Wouldn’t it have been great if Facebook was available to record some of the most monumental discoveries of our time.  Galileo’s discovery that the earth revolved around the sun is an indisputable fact these days.  But, back in the early 1600′s when he published his findings it was quite controversial.  In fact, it got him in a lot of hot water.

Not too long ago, someone imagined what Galileo’s Facebook status might have been like and how the church would have reacted.
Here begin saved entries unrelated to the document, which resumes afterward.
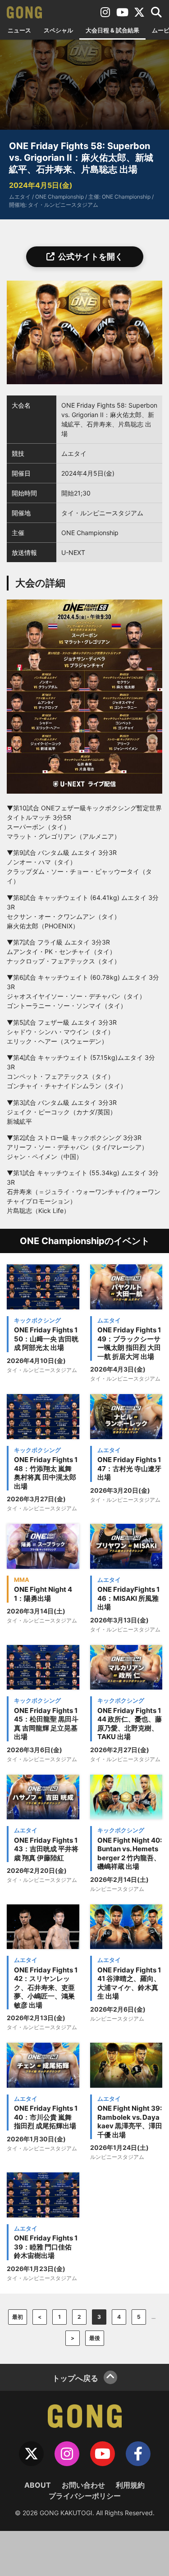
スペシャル (58, 30)
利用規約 (130, 2485)
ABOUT (37, 2485)
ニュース (19, 30)
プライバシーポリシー (85, 2495)
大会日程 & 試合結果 (112, 30)
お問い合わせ (83, 2485)
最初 (17, 2316)
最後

Galileo’s Facebook Status Updates

galileo facebook status the earth revolves around the sun
Today Galileo is hailed as the “Father of Observational Astronomy” and the “Father of Modern Physics” but back in his day he was considered a heretic.

From Wikipedia:

The motion of uniformly accelerated objects, taught in nearly all high school and introductory college physics courses, was studied by Galileo as the subject of kinematics. His contributions to observational astronomy include the telescopic confirmation of the phases of Venus, the discovery of the four largest satellites of Jupiter (named the Galilean moons in his honour), and the observation and analysis of sunspots. Galileo also worked in applied science and technology, inventing an improved military compass and other instruments.
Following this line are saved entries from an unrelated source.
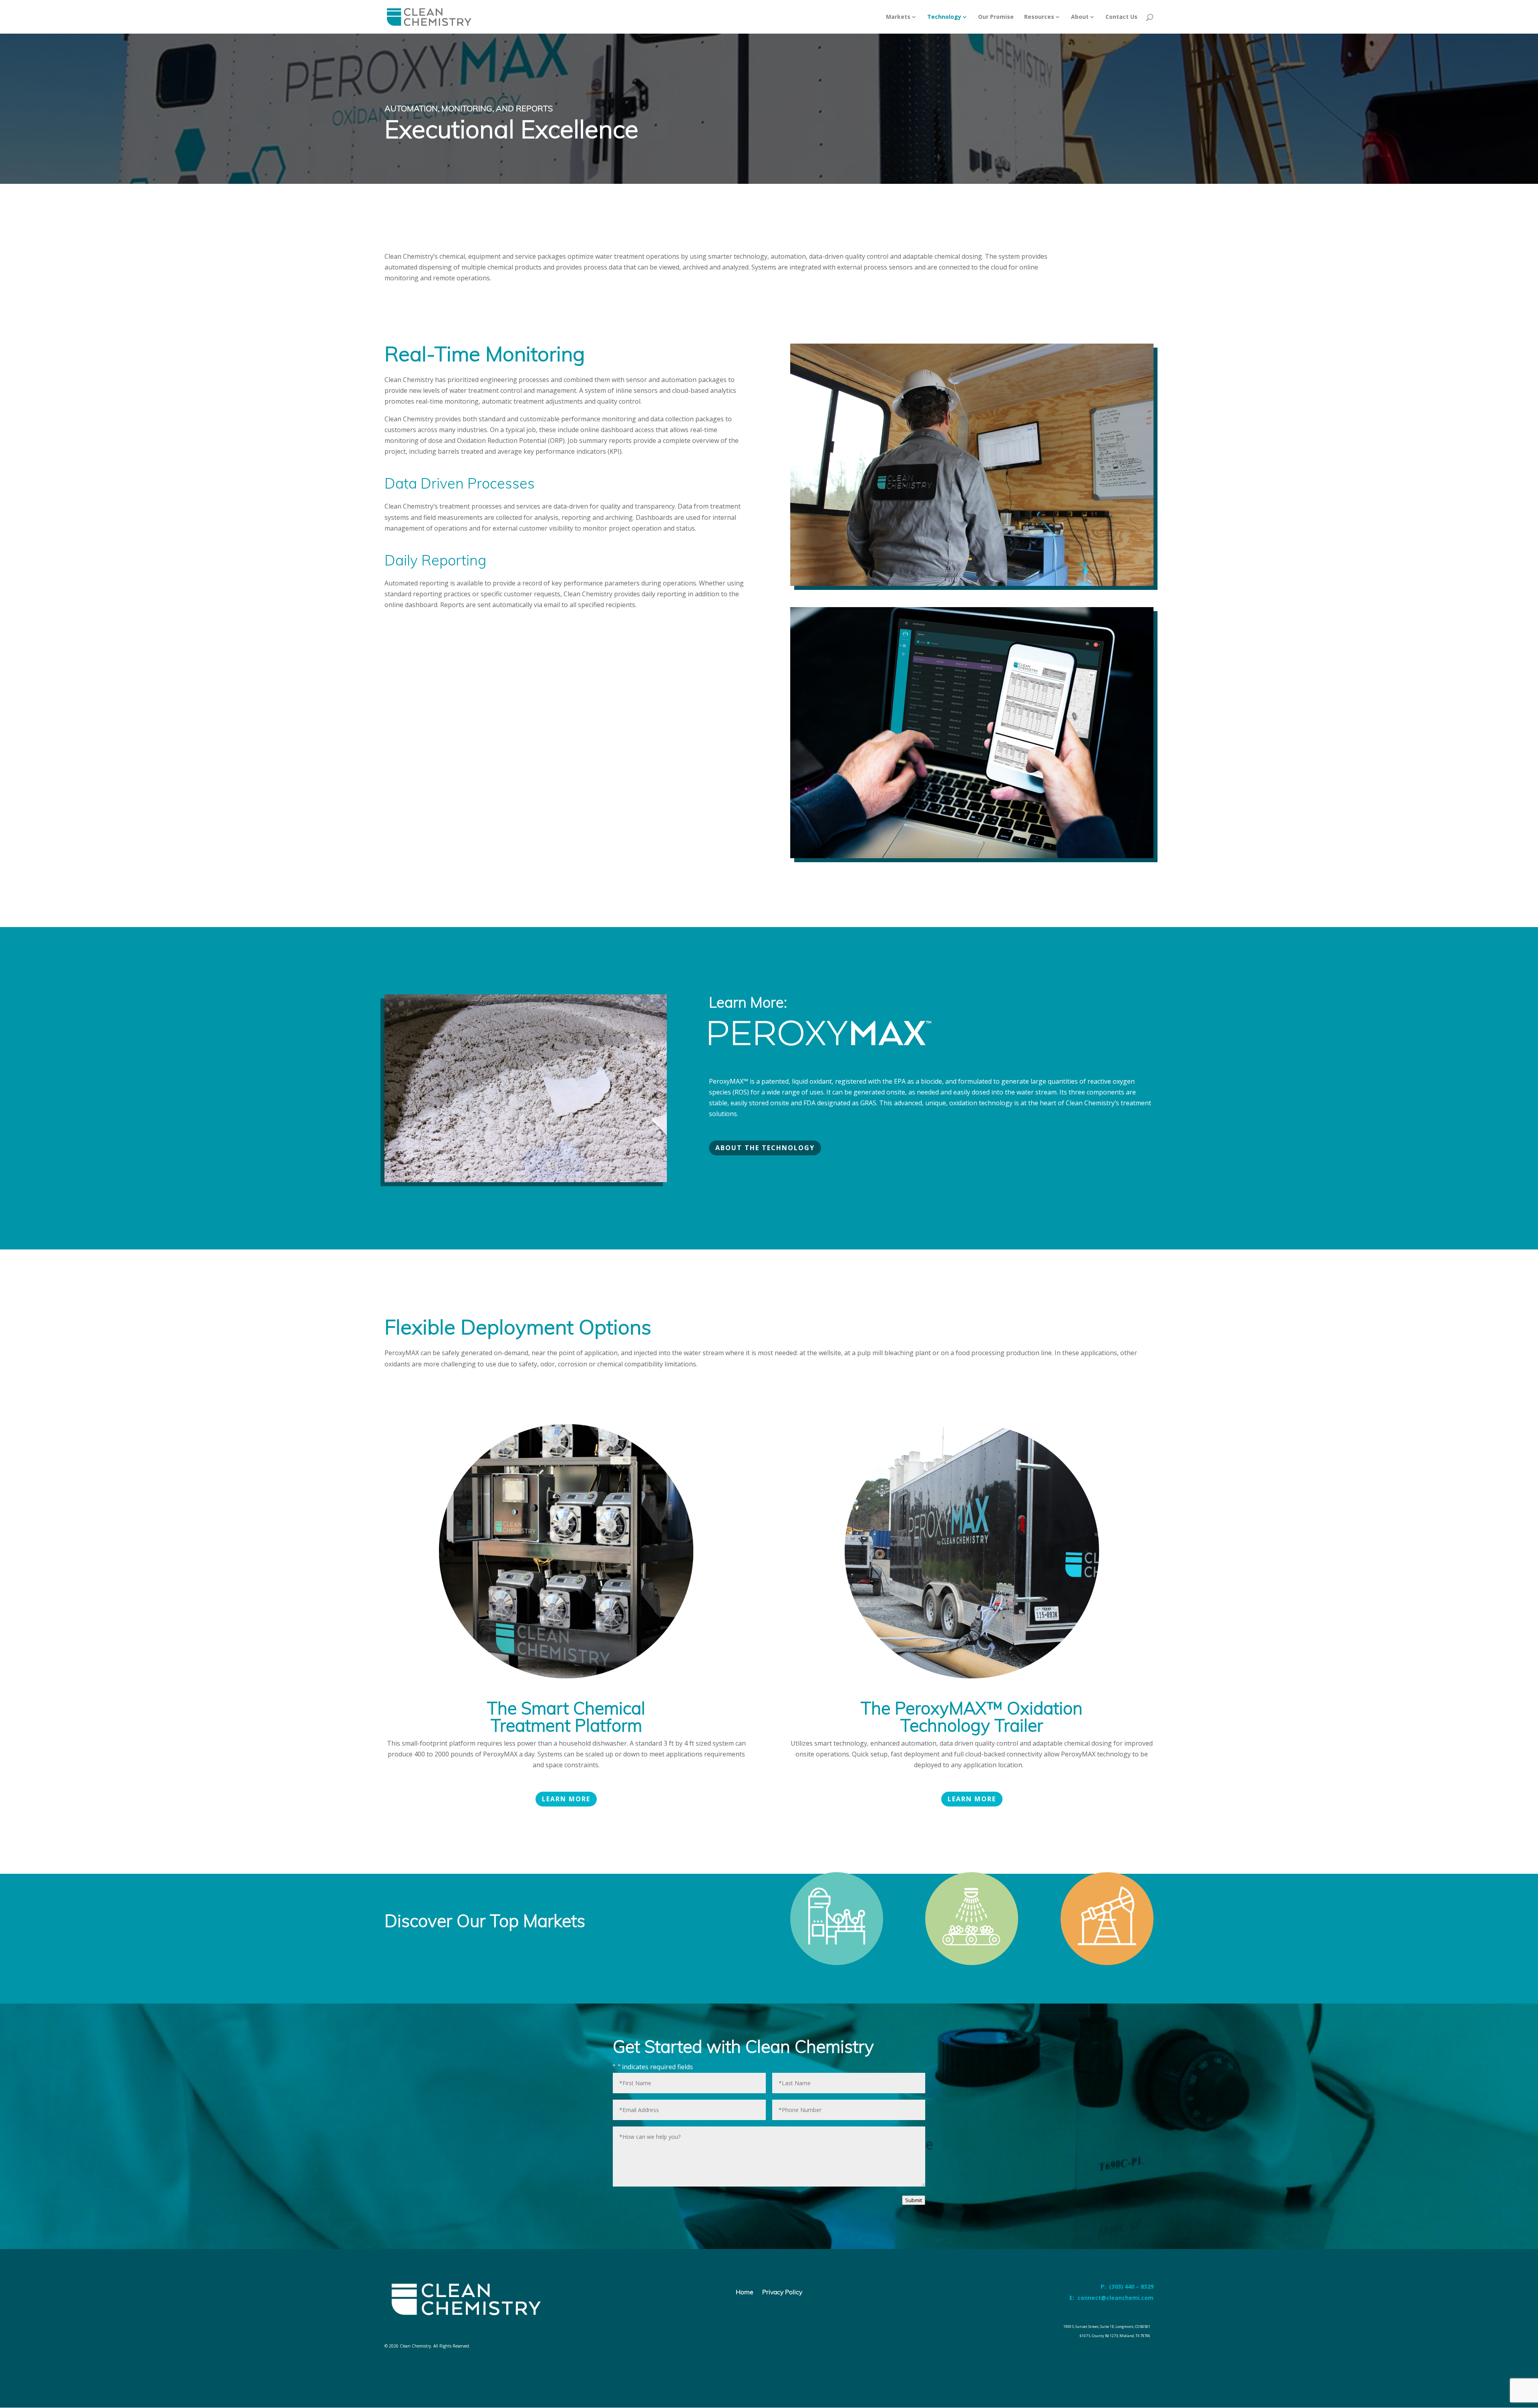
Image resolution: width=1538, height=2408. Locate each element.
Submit (913, 2200)
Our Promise (996, 17)
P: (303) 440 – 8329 (1127, 2286)
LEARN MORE (566, 1798)
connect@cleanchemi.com (1115, 2297)
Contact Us (1121, 17)
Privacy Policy (782, 2292)
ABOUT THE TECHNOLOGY (765, 1147)
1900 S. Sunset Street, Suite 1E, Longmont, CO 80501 (1106, 2326)
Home (744, 2292)
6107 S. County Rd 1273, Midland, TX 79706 (1115, 2335)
Galileo’s championing of Copernicanism was controversial within his lifetime, when a large majority of philosophers and astronomers still subscribed to the geocentric view that the Earth is at the centre of the universe. After 1610, when he began publicly supporting the heliocentric view, which placed the Sun at the centre of the universe, he met with bitter opposition from some philosophers and clerics, and two of the latter eventually denounced him to the Roman Inquisition early in 1615. In February 1616, although he had been cleared of any offence, the Catholic Church nevertheless condemned heliocentrism as “false and contrary to Scripture”, and Galileo was warned to abandon his support for it—which he promised to do. When he later defended his views in his most famous work, Dialogue Concerning the Two Chief World Systems, published in 1632, he was tried by the Inquisition, found “vehemently suspect of heresy”, forced to recant, and spent the rest of his life under house arrest.